» LA PETICIÓN
Por favor, convierte en una tabla Markdown las líneas de las entradas desde la que contiene "Task: Tap the mifold brand name link" hasta el final, incluidas la primera y la última. Usa las columnas «n», con el número de fila, y «Línea», con el texto de la línea, y omite las líneas en blanco.

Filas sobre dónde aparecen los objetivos
___

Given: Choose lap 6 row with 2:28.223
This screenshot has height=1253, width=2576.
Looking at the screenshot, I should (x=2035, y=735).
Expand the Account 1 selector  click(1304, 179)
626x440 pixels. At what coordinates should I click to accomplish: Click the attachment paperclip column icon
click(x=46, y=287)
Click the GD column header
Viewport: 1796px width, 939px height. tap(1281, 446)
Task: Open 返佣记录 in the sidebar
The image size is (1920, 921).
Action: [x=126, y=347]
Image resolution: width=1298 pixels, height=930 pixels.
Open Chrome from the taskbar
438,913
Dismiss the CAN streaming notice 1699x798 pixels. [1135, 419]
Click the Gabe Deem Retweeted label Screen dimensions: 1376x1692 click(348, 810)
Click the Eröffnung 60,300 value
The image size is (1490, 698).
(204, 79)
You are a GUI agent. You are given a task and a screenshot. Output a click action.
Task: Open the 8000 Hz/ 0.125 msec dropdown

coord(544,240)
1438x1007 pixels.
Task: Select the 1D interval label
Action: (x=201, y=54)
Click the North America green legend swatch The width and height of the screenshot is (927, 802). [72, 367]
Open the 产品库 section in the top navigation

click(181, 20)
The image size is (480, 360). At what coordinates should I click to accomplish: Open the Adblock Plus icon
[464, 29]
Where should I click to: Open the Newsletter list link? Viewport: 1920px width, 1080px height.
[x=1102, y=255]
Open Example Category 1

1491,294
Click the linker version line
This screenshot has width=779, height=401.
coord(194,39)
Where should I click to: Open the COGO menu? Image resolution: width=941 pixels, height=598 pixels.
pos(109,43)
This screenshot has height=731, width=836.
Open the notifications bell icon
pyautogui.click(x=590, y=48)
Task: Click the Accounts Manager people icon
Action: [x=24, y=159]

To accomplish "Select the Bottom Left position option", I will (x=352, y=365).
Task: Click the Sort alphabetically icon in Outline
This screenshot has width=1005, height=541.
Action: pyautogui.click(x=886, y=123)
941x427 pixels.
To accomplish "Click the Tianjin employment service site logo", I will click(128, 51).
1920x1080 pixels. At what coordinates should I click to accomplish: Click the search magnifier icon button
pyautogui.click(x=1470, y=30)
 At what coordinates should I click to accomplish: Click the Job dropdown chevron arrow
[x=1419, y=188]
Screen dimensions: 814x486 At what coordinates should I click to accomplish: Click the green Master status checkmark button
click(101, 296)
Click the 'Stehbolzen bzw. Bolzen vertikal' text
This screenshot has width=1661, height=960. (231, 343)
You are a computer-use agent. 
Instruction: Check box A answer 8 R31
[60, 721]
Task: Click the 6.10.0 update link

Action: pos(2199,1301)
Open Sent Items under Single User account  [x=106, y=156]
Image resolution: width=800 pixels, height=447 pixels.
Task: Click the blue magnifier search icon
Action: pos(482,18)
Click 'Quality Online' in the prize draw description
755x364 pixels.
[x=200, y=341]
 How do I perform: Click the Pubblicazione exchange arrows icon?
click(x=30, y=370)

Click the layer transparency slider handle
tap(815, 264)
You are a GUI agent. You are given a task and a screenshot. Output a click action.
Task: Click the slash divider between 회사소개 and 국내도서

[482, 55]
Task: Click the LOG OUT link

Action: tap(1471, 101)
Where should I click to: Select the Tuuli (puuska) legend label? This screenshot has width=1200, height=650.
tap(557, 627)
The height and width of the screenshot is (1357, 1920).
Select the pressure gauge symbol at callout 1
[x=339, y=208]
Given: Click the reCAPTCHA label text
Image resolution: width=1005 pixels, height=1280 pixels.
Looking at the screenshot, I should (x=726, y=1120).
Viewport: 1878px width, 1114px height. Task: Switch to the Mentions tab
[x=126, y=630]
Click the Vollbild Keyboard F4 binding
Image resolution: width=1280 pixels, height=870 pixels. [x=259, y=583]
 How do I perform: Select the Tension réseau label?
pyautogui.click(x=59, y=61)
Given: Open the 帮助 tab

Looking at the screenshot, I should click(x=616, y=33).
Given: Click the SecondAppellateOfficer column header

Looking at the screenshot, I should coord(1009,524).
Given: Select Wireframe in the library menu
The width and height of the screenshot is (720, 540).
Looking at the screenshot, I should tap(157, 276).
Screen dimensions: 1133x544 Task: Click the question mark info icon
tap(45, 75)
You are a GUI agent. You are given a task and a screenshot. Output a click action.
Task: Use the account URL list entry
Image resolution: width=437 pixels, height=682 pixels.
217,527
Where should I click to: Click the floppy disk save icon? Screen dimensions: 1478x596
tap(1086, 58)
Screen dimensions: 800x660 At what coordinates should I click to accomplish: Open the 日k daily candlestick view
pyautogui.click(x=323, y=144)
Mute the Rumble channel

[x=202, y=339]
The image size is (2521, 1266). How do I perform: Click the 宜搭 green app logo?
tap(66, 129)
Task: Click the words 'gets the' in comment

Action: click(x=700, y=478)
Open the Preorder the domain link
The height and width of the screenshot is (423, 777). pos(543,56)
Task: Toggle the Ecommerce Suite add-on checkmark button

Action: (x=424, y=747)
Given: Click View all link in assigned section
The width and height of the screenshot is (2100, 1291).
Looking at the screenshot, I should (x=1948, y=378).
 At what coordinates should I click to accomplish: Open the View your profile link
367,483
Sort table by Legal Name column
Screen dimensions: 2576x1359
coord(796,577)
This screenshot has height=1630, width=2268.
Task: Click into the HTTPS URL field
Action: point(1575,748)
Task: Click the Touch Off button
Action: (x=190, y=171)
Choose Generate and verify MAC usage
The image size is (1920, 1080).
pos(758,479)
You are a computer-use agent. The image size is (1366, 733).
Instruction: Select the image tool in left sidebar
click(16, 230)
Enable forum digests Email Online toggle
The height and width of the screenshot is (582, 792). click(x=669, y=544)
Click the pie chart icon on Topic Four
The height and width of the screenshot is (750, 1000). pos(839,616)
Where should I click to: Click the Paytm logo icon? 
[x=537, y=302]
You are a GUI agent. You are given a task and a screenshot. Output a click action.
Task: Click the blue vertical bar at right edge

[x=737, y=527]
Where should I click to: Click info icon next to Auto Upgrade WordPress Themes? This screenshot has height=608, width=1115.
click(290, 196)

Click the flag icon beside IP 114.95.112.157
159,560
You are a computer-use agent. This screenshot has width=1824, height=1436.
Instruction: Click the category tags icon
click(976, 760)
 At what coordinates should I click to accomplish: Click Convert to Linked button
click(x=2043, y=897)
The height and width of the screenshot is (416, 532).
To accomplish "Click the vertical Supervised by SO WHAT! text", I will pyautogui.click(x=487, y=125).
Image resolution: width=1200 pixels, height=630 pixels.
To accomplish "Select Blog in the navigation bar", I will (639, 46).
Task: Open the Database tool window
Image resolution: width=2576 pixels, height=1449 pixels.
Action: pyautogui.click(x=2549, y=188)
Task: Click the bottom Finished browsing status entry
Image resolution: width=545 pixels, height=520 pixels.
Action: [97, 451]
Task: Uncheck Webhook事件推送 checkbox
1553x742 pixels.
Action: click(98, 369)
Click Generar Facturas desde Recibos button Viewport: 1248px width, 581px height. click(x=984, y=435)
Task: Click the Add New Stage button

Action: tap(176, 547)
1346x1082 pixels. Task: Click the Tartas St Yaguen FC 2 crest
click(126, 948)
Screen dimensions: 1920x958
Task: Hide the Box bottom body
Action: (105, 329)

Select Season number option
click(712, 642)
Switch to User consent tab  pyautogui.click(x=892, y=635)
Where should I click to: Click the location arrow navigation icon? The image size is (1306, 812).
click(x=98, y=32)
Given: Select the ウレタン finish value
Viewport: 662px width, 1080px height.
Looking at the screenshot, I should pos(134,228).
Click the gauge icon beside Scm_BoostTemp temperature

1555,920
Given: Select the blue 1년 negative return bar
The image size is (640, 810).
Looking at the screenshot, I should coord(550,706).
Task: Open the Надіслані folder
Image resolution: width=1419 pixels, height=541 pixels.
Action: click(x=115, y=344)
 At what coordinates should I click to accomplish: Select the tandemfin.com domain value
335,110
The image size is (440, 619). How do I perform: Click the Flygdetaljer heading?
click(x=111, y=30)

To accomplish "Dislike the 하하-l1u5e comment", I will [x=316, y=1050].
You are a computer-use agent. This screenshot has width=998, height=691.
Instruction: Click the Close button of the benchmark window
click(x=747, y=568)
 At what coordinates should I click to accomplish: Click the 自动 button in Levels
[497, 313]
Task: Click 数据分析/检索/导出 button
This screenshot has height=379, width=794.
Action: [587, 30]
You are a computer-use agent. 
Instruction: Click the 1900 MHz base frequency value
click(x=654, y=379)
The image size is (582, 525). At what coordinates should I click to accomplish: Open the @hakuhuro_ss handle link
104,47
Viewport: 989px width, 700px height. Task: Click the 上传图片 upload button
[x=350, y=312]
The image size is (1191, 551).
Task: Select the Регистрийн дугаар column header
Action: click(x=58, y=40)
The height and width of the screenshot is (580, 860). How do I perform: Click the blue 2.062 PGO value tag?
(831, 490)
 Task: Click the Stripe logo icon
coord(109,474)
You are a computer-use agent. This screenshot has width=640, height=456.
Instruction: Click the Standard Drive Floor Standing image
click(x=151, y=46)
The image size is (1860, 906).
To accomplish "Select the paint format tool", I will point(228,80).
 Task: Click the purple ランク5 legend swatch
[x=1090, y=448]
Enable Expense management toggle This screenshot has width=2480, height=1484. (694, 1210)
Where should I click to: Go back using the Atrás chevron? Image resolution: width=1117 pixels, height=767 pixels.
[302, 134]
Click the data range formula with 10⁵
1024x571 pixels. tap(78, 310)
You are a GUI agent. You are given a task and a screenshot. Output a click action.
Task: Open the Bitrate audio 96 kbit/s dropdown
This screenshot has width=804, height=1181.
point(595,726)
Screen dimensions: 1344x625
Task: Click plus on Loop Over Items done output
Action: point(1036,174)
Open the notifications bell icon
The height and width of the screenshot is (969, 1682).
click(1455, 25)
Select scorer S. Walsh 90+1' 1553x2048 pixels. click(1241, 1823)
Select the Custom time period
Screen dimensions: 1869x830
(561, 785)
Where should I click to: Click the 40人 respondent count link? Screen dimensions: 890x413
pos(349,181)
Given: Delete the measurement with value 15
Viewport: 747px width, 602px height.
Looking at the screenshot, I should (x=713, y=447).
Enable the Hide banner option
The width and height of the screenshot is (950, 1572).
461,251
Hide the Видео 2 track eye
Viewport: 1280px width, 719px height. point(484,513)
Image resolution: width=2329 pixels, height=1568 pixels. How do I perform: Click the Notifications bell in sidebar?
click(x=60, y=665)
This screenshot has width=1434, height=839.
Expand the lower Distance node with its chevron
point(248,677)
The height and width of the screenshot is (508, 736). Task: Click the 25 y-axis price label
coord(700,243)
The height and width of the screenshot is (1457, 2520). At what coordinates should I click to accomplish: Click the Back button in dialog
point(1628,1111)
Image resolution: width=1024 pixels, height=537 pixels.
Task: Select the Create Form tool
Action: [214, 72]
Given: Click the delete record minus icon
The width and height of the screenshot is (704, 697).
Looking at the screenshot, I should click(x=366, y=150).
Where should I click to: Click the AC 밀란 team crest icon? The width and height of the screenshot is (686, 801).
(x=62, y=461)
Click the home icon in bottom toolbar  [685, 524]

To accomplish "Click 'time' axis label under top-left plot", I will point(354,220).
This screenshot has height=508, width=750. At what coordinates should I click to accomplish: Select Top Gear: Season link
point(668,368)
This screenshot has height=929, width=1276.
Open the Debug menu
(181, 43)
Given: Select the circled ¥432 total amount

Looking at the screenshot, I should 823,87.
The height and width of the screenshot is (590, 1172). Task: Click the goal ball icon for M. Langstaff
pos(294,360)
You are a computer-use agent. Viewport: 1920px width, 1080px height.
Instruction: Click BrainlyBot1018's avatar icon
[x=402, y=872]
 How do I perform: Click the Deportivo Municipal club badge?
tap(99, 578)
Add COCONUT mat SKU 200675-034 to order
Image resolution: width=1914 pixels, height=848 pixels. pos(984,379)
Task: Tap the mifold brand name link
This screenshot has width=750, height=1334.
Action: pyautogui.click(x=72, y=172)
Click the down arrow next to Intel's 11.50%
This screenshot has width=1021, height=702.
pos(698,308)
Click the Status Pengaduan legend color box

___

» RESULTADO CORRECTO
| n | Línea |
|---|---|
| 1 | Task: Tap the mifold brand name link |
| 2 | This screenshot has width=750, height=1334. |
| 3 | Action: pyautogui.click(x=72, y=172) |
| 4 | Click the down arrow next to Intel's 11.50% |
| 5 | This screenshot has width=1021, height=702. |
| 6 | pos(698,308) |
| 7 | Click the Status Pengaduan legend color box |